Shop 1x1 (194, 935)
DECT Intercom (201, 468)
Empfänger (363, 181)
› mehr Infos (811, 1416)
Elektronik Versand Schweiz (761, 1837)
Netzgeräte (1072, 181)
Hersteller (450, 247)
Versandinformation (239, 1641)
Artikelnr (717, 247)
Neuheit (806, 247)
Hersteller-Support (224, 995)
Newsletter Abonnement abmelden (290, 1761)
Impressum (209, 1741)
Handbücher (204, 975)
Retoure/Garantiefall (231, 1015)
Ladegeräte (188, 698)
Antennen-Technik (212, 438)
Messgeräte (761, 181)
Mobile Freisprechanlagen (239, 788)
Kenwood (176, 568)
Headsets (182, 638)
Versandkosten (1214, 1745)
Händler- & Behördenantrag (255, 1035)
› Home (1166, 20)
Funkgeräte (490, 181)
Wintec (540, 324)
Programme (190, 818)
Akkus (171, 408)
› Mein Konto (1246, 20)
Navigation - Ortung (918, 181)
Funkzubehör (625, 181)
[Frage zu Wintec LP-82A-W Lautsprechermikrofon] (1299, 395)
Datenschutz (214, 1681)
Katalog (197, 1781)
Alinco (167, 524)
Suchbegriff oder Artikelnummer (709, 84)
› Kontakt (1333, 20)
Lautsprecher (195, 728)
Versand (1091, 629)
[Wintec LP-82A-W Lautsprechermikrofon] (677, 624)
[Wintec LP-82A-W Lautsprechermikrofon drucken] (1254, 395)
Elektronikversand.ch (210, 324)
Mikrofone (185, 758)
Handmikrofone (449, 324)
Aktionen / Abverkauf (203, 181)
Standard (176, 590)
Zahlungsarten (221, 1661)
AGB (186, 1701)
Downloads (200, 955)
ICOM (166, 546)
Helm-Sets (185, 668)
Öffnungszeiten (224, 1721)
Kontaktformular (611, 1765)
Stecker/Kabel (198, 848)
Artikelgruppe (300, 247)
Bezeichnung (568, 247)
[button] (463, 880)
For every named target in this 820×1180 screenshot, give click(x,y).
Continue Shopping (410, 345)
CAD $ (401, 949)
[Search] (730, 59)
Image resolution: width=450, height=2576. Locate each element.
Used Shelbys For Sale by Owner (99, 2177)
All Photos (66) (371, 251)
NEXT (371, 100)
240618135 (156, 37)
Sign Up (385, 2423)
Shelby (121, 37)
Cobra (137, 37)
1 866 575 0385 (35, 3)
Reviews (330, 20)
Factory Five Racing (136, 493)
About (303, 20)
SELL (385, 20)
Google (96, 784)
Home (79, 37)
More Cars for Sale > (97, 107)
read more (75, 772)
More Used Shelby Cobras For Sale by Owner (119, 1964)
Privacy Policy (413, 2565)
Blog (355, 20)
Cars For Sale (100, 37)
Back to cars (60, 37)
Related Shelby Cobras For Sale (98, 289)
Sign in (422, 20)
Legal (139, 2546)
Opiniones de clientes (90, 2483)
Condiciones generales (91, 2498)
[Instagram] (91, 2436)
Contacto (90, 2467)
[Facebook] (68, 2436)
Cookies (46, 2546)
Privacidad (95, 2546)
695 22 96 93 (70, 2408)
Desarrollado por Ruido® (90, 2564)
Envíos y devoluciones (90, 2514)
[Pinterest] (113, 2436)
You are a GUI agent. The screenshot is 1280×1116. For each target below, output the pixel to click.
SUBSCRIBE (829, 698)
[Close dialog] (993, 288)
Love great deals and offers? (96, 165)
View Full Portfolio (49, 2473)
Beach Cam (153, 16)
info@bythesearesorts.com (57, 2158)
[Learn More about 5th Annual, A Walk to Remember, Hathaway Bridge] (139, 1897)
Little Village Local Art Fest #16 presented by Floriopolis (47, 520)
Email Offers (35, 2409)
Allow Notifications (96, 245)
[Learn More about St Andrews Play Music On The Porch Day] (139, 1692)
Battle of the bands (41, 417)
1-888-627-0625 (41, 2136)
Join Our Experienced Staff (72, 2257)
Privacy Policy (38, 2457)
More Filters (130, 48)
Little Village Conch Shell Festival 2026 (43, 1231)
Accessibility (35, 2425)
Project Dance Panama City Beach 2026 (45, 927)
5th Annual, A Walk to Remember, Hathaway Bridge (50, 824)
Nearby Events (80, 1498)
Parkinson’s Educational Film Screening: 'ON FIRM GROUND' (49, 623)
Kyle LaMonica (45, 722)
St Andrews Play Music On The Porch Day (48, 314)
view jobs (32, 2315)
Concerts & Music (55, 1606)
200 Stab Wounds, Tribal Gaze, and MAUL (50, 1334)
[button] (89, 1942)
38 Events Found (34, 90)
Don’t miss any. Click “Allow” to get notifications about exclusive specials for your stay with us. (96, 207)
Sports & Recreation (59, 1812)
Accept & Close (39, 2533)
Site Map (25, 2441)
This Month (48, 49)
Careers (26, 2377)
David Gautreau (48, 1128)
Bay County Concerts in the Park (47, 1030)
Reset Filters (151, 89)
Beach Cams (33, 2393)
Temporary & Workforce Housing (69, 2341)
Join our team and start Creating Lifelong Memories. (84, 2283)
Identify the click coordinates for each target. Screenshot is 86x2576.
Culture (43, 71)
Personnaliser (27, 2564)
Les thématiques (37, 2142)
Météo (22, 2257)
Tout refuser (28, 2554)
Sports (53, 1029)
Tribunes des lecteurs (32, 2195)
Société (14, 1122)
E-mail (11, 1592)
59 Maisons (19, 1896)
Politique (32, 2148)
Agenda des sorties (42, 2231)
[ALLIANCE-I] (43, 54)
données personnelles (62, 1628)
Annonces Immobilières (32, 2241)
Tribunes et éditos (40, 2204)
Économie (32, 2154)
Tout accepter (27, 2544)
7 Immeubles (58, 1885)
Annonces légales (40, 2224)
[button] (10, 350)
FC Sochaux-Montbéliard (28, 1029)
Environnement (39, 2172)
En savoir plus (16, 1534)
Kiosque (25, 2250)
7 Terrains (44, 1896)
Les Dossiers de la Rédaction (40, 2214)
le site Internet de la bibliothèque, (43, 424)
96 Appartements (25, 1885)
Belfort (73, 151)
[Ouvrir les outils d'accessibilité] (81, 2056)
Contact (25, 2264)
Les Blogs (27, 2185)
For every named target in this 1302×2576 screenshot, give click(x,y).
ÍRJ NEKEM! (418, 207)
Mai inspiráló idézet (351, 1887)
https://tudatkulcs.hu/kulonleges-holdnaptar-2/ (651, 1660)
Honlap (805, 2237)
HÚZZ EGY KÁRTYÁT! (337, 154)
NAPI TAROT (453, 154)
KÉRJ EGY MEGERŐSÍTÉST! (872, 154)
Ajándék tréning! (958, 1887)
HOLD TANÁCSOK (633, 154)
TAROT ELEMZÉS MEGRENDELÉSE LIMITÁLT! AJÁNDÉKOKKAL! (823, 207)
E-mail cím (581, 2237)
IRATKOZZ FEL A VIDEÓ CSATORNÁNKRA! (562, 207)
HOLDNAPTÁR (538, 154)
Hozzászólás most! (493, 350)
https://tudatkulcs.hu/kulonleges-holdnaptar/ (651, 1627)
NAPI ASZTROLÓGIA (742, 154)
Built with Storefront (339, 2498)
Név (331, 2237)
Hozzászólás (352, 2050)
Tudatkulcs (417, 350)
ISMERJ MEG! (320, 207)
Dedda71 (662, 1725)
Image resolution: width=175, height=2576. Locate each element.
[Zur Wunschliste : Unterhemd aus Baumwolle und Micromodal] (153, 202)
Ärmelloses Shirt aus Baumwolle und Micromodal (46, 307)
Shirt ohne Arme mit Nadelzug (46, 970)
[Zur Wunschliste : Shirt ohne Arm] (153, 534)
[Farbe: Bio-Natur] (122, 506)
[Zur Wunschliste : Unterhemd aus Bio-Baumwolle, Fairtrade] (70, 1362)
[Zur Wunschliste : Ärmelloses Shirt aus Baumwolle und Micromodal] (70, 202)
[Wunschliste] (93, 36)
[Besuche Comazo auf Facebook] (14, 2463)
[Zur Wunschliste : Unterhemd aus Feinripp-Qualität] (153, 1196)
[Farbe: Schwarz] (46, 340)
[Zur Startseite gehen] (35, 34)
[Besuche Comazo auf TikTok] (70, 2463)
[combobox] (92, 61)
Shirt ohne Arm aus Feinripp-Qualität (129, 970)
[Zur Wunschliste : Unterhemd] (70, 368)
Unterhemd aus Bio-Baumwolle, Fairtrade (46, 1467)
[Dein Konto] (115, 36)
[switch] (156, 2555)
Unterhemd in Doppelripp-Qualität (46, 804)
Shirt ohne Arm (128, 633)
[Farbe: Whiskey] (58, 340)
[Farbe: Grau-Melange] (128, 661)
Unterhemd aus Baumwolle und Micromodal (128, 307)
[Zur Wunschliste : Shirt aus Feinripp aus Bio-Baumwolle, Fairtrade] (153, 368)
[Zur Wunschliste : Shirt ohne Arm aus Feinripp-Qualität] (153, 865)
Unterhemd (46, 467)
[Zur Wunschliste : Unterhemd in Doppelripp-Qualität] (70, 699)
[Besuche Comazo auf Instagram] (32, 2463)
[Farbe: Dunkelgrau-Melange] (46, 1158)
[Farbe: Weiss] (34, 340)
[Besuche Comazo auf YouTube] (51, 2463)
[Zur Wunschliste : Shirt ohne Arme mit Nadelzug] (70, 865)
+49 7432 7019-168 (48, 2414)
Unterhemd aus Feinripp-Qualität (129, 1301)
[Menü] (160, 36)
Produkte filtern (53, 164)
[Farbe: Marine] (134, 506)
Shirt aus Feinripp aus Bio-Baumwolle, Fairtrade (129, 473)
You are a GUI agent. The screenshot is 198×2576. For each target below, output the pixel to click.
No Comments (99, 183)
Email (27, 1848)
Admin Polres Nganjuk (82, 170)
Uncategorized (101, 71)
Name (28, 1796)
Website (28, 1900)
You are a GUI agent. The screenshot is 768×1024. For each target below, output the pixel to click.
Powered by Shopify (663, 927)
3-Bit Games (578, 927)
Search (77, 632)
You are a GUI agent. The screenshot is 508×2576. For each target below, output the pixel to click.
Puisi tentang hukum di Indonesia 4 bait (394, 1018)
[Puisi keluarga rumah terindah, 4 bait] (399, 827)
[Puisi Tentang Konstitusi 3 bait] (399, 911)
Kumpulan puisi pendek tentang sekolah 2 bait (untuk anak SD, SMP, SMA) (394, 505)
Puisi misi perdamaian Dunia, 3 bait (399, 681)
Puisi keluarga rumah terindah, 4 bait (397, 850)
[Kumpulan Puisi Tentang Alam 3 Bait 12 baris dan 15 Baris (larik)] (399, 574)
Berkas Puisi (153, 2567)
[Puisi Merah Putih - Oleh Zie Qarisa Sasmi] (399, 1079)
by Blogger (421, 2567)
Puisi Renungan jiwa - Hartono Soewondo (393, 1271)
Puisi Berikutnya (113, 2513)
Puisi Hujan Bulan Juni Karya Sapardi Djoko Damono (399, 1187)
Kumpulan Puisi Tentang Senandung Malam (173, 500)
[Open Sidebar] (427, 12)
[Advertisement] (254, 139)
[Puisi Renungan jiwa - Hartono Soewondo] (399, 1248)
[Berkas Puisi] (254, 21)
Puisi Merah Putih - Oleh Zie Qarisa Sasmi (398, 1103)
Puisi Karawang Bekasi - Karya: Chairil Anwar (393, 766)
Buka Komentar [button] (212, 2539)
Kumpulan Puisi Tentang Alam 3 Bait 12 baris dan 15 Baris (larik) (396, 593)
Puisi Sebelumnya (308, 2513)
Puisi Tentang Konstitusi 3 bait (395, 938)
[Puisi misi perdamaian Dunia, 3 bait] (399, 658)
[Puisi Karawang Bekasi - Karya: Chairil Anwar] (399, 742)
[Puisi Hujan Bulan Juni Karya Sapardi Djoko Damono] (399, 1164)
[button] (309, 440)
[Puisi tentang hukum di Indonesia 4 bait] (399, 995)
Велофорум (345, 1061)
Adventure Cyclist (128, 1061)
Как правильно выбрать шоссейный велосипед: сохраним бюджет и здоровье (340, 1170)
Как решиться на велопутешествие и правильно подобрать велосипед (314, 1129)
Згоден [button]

* * * *

Your task is to reproduce the entries exactly, starting at the first line and ending with the line containing "For every named target in this 820×1180".

Shop 1x1 (194, 935)
DECT Intercom (201, 468)
Empfänger (363, 181)
› mehr Infos (811, 1416)
Elektronik Versand Schweiz (761, 1837)
Netzgeräte (1072, 181)
Hersteller (450, 247)
Versandinformation (239, 1641)
Artikelnr (717, 247)
Neuheit (806, 247)
Hersteller-Support (224, 995)
Newsletter Abonnement abmelden (290, 1761)
Impressum (209, 1741)
Handbücher (204, 975)
Retoure/Garantiefall (231, 1015)
Ladegeräte (188, 698)
Antennen-Technik (212, 438)
Messgeräte (761, 181)
Mobile Freisprechanlagen (239, 788)
Kenwood (176, 568)
Headsets (182, 638)
Versandkosten (1214, 1745)
Händler- & Behördenantrag (255, 1035)
› Home (1166, 20)
Funkgeräte (490, 181)
Wintec (540, 324)
Programme (190, 818)
Akkus (171, 408)
› Mein Konto (1246, 20)
Navigation - Ortung (918, 181)
Funkzubehör (625, 181)
[Frage zu Wintec LP-82A-W Lautsprechermikrofon] (1299, 395)
Datenschutz (214, 1681)
Katalog (197, 1781)
Alinco (167, 524)
Suchbegriff oder Artikelnummer (709, 84)
› Kontakt (1333, 20)
Lautsprecher (195, 728)
Versand (1091, 629)
[Wintec LP-82A-W Lautsprechermikrofon] (677, 624)
[Wintec LP-82A-W Lautsprechermikrofon drucken] (1254, 395)
Elektronikversand.ch (210, 324)
Mikrofone (185, 758)
Handmikrofone (449, 324)
Aktionen / Abverkauf (203, 181)
Standard (176, 590)
Zahlungsarten (221, 1661)
AGB (186, 1701)
Downloads (200, 955)
ICOM (166, 546)
Helm-Sets (185, 668)
Öffnungszeiten (224, 1721)
Kontaktformular (611, 1765)
Stecker/Kabel (198, 848)
Artikelgruppe (300, 247)
Bezeichnung (568, 247)
[button] (463, 880)
For every named target in this 820×1180 screenshot, give click(x,y).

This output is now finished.